And so we approach our great problem--individuality within democracy, the national order within the world order. Already the sectional lines, which once constituted an almost insurmountable obstacle, have been partly dissolved in the common service and sacrifice. Already America is changing from a mass of divergent groups, from a gathering of alien races, into a single people, one and indivisible in form and spirit. The war has forged us into a positive entity, and this entity we must preserve as far as may be compatible with the development of individual purpose and character. Here, I confess, lies the danger; here is the political precipice over which the governments of the past have almost inevitably plunged to destruction. And it is just here, I see now, in the weakest spot of the body politic, that the South, and the individualism of the South, may become, not a national incubus, but the salvation of our Republic.
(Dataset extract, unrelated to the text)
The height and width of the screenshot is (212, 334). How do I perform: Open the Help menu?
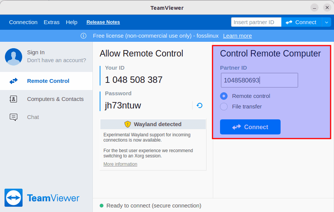point(71,22)
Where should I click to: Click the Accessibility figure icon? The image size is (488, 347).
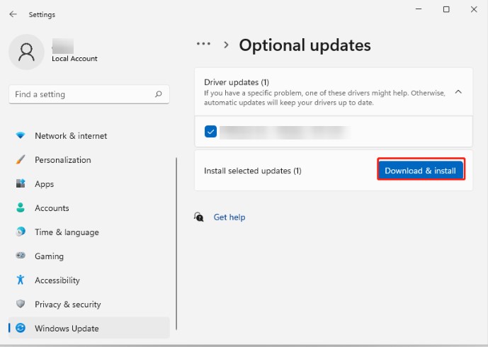(21, 280)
The spirit that fought to the death fifty years ago for the sovereignty of the States, may act to-day as a needed check upon the opposing principle of centralization in government, the abnormal growth of Federal power; and in the end may become, like the stone which the builders rejected, the very head of the corner. As I look forward to-day, the great hope for America appears to be the interfusion of the Northern belief in solidarity with the ardent Southern faith in personal independence and responsibility. In this blending of ideals alone, I see the larger spirit that may redeem nationality from despotism.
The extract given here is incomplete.